Calibrating your Mac’s display will ensure the digital values in images are translated to display properly on the display devices you use, and is an important step anyone doing image editing and graphic design. To help with this, OS X has a built-in display calibration tool which supports both basic and expert modes for calibrating your display. These options are nothing new for OS X; however, in El Capitan Apple has made the calibrator’s expert mode hidden by default.
The calibrator is a tool that is located in the System > Library > ColorSync > Calibrators directory, and which can be launched in the Finder or by going to the Displays system preferences and clicking the “Calibrate…” button. In older versions of the program, the option for Expert Mode was a checkbox on the calibrator’s main window, but now this is missing. However, if you hold the Option key when opening the Calibrator tool, the checkbox will show and be checked.
If you wish to calibrate your display, I do recommend you spend some quality time with the Calibrator tool in Expert mode. It is not the best option out there since the adjustment bars are rather small which make fine-tuning a little challenging, but with practice and a fair amount of squinting to ensure the images you are presented with during the calibration properly blend together, you can get a fairly decent result.

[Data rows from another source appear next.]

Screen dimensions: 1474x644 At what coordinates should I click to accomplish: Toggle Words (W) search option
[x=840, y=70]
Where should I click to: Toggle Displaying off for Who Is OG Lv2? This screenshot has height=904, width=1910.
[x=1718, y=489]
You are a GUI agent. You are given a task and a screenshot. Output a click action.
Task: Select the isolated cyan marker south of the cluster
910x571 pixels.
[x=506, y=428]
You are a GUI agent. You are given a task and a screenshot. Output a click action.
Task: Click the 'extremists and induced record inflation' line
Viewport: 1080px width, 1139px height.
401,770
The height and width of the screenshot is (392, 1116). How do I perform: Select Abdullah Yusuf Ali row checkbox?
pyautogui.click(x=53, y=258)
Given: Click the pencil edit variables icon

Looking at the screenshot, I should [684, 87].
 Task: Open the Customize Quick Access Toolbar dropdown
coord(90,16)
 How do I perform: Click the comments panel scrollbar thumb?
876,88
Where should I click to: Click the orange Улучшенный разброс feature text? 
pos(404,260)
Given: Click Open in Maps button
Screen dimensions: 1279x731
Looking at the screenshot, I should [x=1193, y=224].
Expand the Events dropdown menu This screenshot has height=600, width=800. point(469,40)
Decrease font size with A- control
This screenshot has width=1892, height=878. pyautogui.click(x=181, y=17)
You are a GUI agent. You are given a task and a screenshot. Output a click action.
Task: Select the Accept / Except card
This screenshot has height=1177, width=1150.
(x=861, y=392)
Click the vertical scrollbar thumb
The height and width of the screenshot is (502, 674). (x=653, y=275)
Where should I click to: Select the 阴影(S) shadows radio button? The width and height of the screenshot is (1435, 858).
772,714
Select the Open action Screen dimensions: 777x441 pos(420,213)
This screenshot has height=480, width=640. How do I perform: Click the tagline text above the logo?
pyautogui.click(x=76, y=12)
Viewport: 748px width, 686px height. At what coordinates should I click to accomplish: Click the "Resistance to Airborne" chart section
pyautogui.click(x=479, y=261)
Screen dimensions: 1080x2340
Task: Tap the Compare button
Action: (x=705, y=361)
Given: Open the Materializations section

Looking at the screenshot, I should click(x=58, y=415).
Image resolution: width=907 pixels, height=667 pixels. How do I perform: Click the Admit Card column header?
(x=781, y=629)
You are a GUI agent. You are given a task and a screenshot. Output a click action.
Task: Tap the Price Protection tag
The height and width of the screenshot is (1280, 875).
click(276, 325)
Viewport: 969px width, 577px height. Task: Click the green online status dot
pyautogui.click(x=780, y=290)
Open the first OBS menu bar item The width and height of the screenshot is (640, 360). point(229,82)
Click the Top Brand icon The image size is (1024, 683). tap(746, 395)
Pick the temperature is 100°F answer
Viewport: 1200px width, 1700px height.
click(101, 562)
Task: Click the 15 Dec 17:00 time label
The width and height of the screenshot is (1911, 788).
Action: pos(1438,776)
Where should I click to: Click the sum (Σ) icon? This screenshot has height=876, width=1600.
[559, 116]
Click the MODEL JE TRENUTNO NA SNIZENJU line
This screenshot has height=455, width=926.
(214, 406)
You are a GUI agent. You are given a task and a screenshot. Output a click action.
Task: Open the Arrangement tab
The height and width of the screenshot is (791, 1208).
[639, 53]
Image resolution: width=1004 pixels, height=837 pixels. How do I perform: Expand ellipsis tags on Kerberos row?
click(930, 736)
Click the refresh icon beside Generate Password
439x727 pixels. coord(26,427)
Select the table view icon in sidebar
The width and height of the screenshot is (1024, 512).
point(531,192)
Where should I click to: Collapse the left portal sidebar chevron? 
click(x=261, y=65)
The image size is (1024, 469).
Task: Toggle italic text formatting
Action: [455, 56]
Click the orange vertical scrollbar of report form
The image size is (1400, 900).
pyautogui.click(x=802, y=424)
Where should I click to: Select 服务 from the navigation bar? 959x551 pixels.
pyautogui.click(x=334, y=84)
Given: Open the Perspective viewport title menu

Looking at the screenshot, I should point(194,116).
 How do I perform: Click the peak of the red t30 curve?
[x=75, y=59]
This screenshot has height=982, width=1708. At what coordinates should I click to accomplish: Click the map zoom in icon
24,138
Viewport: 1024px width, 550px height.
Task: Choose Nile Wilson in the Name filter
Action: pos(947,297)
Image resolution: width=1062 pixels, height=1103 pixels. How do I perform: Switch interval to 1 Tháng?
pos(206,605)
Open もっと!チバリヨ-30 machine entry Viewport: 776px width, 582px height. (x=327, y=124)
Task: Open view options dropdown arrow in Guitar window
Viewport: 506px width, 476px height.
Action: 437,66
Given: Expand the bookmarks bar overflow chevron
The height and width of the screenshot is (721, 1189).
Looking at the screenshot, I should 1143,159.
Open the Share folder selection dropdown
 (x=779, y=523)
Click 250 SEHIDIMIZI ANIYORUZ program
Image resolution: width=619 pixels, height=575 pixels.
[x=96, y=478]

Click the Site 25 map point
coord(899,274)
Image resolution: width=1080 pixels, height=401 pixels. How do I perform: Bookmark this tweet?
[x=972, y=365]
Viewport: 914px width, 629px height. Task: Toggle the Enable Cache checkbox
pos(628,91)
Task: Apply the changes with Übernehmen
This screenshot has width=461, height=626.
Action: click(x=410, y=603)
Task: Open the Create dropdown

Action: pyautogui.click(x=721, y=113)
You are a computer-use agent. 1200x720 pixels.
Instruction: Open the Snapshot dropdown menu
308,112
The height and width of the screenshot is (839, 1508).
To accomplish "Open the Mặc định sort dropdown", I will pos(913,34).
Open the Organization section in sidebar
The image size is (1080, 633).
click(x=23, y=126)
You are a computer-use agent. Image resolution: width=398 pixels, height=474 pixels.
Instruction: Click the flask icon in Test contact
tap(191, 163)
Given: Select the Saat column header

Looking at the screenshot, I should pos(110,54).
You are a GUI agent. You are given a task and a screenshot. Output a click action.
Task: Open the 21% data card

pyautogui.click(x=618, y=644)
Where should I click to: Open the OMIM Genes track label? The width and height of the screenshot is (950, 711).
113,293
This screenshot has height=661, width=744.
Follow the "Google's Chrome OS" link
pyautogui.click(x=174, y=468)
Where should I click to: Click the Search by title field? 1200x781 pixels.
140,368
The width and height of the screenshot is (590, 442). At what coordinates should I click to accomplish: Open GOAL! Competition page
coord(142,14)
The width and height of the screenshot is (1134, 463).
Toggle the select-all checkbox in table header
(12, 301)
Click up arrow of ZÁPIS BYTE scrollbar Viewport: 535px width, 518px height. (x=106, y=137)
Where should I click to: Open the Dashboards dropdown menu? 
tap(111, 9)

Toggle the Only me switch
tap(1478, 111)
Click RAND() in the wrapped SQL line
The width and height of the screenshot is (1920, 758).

Optionally you can look into third-party calibration tools like SuperCal, including hardware calibration devices like the Spyder. These can be a bit expensive, but may be easier to use for quick and uniform calibrations, and may be worth it if your work is requires image management.
Thanks for pointing out this ‘trick’. Just another function of the almost magical option key! ;+)
I find that if I make my monitor as bright as I like, I then end up with photographs that are too dark when printed. Most higher quality papers have “profiles” that can be used by most graphics editors to help render colors to match that particular paper. I’m sure the commercial hardware and software tools you mentioned would solve the immediate problem, but the financial one might be worse! LOL! For now, I simply print ‘test’ images and determine starting saturation and brightness values to use before making initial prints. Then go from there based on that initial printing. As you can surmise, I am a favorite customer of most paper suppliers!! I’m also, obviously not a professional! 8-P
Not a useful article. Cannot find System > Library > ColorSync > Calibrators directory, even with Spotlight.
You can navigate to the location in the Finder, or use the Displays system preferences to open the calibrator tool. The location is not included in Spotlight searches, so you will not be able to use Spotlight to open the Calibrator Assistant tool.
Spotlight doesn’t search most system level files – like this one. If you follow the path Topher provides, the Calibrators folder is there with the Display Calibrator.app inside, unless something or someone has been messing with your system. In any case, you can use the app via the Displays preference pane, again as Topher explains in the article.
That said, this app is very long in the tooth, little changed from the Mac OS days before OS X. If you do decide to use a third-party utility, be sure it is compatible with your Apple monitor if you’re using an iMac or Apple laptop before laying down your money.
Very useful article. I recalibrate my Macs fairly regularly and was stuck wen, after updating to El Capitan, the ‘Expert’ mode (which always used to be visible as default) had disappeared and I couldn’t recalibrate a 5K retina display. (Apple support didn’t seem to know about the option command either….) So – thank you very much.
Hi all— I just updated my iMac 21″ computer to El Capitan. I do allot of graphic designing and my images that are uploaded to my website are “blown-out” in the highlight areas and all the details are lost. I tried the calibration but it was to no avail. My husband believes that it has something to do with the graphics card. I was looking for the drivers, but could not find a single one. Apparently my mac uses the ATI Radeon HD 4670 (256 MB) Graphics card. Has anyone else experience the same problem? If so, what is the solution.
Hi all— I just updated my iMac 21″ computer to El Capitan (10.11.5). I do allot of graphic designing and my images that are uploaded to my website are now “blown-out” in the highlight areas and all the details are lost. I tried the calibration trick but it was to no avail. My husband believes that it has something to do with the graphics card. I was looking for the drivers, but could not any for this graphics card. My mac uses the ATI Radeon HD 4670 (256 MB) Graphics card. Has anyone else experience the same problem? If so, what is the solution?